### YOUR ASSIGNMENT
The line containing "시흥출장샵 (229, 866)" marks where to begin. Write out that line and every line after it exactly, through the last line below.

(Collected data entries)
:::::

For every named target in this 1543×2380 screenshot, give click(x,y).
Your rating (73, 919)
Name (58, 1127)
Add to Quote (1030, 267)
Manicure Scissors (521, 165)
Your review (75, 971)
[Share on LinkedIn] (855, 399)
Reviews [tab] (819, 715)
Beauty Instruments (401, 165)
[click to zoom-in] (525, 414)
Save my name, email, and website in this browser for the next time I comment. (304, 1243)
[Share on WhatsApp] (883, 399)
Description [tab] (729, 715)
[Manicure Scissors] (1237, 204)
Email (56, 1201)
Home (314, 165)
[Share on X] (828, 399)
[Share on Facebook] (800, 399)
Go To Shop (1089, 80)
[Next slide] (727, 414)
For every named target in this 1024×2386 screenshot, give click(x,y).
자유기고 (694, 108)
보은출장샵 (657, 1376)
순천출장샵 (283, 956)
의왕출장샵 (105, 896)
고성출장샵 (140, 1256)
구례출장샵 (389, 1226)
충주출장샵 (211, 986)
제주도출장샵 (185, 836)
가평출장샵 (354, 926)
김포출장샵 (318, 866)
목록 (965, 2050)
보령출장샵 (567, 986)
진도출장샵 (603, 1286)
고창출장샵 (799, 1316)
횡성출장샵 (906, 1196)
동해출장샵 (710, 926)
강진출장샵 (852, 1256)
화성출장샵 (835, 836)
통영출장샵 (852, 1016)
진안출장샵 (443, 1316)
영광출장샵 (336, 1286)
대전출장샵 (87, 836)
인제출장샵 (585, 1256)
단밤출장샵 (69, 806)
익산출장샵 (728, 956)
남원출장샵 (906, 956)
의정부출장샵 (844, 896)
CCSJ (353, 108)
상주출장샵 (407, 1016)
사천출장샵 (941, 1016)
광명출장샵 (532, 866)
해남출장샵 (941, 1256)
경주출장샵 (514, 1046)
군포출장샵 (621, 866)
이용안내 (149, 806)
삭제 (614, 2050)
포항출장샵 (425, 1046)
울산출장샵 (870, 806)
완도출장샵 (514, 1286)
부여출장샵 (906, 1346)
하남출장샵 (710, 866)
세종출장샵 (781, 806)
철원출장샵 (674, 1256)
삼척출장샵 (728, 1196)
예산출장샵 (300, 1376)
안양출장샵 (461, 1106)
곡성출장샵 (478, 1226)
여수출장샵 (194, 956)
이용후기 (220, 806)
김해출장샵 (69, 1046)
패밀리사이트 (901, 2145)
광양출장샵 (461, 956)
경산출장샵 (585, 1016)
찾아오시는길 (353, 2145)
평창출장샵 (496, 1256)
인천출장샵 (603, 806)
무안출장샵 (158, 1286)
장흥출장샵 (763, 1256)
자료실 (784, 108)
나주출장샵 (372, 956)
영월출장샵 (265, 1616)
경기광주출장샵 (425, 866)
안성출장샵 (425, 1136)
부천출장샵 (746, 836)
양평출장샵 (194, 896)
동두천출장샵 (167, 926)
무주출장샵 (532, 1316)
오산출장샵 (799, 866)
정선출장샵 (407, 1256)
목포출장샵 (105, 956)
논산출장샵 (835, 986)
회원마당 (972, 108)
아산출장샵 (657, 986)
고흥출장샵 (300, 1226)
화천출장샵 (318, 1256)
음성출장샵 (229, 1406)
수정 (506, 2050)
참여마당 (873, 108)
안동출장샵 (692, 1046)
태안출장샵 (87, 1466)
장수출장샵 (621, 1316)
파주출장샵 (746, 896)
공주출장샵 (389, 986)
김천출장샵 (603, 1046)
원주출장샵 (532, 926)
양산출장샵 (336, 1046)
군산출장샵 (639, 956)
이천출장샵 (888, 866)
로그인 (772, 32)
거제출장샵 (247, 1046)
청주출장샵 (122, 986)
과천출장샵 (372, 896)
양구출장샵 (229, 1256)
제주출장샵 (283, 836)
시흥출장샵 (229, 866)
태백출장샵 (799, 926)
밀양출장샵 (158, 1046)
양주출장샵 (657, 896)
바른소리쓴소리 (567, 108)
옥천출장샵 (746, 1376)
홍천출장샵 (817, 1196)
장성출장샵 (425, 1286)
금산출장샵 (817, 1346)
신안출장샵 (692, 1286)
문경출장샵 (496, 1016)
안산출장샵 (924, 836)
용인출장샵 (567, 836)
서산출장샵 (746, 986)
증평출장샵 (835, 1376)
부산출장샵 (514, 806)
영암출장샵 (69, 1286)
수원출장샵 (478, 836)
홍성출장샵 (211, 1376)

:::::

### RESPONSE FOR THIS EXERCISE
시흥출장샵 (229, 866)
태백출장샵 (799, 926)
밀양출장샵 (158, 1046)
양주출장샵 (657, 896)
바른소리쓴소리 (567, 108)
옥천출장샵 (746, 1376)
홍천출장샵 (817, 1196)
장성출장샵 (425, 1286)
금산출장샵 (817, 1346)
신안출장샵 (692, 1286)
문경출장샵 (496, 1016)
안산출장샵 (924, 836)
용인출장샵 (567, 836)
서산출장샵 (746, 986)
증평출장샵 (835, 1376)
부산출장샵 (514, 806)
영암출장샵 (69, 1286)
수원출장샵 (478, 836)
홍성출장샵 (211, 1376)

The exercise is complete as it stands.